Herr Rabbiner Goldschmidt, die Rabbinerkonferenz hat in Jerusalem getagt. Was waren die wichtigsten Themen?
Wir haben darüber diskutiert, wie wir als Rabbiner besser mit Gemeindemitgliedern ins Gespräch kommen und deren jüdische Identität stärken können. Wir haben über die Beziehungen zwischen Israel und der Diaspora gesprochen und darüber, wie Rabbiner ihre tägliche Arbeit besser wahrnehmen können.
Die Tagung hätte im November in Baku stattfinden sollen. Aus Sicherheitsgründen wurde sie abgesagt. Können Rabbiner in Europa nicht mehr tagen?
Doch. Wir wollten in muslimischen Ländern tagen und waren von den dortigen Autoritäten auch herzlich eingeladen, sowohl in Aserbaidschan als auch in Bosnien. Aber es gibt Kräfte im Nahen Osten – allen voran den Iran –, die alles tun, um das Leben für Juden und Israelis unerträglich zu machen. Auch deswegen sollte Europa die Proteste im Iran unterstützen. Solange das Regime dort existiert, ist es eine Bedrohung nicht nur für das jüdische Volk, sondern für ganz Europa.
Sind Juden nicht auch in einigen westeuropäischen Ländern nicht mehr wirklich willkommen?

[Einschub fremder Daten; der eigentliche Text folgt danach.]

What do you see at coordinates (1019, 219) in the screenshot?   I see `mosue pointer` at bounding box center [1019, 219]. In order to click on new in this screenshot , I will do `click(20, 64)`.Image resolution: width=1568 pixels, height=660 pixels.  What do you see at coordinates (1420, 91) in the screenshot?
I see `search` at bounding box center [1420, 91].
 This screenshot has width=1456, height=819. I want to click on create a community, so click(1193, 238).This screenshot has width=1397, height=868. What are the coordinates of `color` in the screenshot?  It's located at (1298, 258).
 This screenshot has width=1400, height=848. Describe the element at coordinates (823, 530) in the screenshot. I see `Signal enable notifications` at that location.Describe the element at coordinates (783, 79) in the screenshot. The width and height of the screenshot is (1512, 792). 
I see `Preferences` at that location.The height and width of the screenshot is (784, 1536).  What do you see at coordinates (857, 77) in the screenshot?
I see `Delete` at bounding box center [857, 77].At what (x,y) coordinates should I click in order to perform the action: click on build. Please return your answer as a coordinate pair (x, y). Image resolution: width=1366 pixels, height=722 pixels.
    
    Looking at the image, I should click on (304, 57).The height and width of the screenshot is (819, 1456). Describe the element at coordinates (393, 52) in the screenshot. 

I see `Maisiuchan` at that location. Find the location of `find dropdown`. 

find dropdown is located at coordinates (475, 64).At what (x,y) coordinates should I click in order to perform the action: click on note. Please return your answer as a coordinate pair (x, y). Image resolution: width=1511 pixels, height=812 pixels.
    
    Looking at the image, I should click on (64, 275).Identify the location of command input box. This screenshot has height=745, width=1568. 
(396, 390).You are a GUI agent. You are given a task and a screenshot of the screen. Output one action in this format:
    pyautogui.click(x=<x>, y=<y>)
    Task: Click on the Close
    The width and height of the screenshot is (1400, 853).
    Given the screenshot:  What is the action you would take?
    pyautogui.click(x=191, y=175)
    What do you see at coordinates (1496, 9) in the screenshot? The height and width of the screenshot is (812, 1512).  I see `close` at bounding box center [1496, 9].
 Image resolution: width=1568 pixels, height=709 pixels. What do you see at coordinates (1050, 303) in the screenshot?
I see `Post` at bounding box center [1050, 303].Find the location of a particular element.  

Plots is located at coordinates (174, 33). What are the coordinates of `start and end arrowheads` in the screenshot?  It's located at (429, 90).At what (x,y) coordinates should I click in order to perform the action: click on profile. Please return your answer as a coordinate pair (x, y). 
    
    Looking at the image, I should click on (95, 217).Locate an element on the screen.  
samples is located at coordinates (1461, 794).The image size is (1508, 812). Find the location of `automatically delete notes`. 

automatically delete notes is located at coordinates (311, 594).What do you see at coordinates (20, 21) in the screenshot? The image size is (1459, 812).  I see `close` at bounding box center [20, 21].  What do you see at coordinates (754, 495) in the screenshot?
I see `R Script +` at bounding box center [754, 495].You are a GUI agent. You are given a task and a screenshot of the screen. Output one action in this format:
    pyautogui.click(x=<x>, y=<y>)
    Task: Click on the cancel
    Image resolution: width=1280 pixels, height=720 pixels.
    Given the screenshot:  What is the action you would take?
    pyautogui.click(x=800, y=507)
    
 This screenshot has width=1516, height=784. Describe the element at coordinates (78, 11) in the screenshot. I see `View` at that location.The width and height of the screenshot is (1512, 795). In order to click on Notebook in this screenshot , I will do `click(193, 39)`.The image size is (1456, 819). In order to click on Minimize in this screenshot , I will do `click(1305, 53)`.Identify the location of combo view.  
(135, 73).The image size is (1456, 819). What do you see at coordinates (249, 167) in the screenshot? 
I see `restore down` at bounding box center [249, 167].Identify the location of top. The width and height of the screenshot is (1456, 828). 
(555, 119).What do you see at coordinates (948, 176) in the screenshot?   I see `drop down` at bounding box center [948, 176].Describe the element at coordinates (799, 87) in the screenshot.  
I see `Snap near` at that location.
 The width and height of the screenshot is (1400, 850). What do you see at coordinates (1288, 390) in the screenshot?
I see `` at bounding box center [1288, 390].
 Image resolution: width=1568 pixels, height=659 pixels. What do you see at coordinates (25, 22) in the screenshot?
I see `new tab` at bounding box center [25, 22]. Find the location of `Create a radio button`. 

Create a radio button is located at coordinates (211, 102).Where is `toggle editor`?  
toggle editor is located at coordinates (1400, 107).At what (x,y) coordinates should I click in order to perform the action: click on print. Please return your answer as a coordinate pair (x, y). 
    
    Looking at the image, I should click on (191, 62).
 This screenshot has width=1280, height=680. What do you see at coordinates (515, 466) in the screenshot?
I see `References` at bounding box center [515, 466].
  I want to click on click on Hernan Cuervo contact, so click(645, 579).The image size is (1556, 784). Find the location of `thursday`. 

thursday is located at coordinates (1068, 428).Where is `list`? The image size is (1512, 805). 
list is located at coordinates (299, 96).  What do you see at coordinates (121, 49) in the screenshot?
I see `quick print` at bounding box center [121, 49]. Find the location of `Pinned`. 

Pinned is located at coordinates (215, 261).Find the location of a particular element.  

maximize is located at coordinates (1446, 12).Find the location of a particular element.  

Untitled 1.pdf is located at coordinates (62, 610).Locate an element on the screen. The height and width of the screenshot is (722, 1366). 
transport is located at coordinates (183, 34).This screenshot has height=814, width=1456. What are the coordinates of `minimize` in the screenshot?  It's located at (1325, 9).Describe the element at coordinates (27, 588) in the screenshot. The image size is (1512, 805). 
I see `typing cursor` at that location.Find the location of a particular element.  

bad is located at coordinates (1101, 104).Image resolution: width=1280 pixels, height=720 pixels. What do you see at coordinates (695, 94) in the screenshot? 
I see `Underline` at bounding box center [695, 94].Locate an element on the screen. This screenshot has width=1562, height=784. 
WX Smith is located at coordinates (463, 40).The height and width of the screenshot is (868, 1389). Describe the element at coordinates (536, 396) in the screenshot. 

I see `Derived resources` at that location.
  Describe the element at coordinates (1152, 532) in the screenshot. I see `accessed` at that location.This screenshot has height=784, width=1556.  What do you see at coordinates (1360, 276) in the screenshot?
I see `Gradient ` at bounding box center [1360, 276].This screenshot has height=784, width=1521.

Das sehe ich nicht. Wir fühlen uns in Westeuropa immer willkommen. Die Regierungen dort haben die jüdischen Gemeinden in den vergangenen zwei Jahren auf bemerkenswerte Weise geschützt und Terrorattacken verhindert. Aber viele Menschen machen eben keinen Unterschied zwischen Juden, Israelis und der israelischen Regierung. Das ist für sie ein und dasselbe.
Befürchten Sie, dass Israel in Europa zum Paria wird und Juden immer mehr unter Druck geraten?
Das Problem, das viele in Europa mit Israel haben, hat mehr mit der wachsenden Kluft zwischen den USA und Europa zu tun als mit der Einwanderung aus dem Nahen Osten nach Europa. Die USA waren früher der Sheriff der Welt. Sie hatten zwei »Kinder«, die EU und Israel. Diese Kinder verstanden sich die meiste Zeit mehr oder weniger gut. Doch heute befindet sich die EU im Konflikt mit den USA, bei der Kontrolle der sozialen Medien zum Beispiel oder beim Umgang mit der extremen Rechten, während Israel hier eng an der Seite Amerikas steht.
Die israelische Regierung hofiert gerade wieder rechte Parteien, weil diese sich pro-israelisch geben. Ist das der richtige Weg?
Ich halte das für sehr problematisch, auch wenn ich die Entwicklung ein Stück weit verstehen kann. Israel hat momentan nicht mehr so viele Freunde. Man muss auch sehen, dass es dort keine starke moderate Linke mehr gibt. Gemäßigt linke Parteien in Europa haben in Israel keine Partner.
Was wünschen Sie sich als Präsident der Rabbinerkonferenz?
Mein Traum wäre, eine Synagoge ohne Sicherheitspersonal vor der Tür zu sehen, eine, in die man einfach hineingehen kann.
Mit dem Rabbiner sprach Michael Thaidigsmann.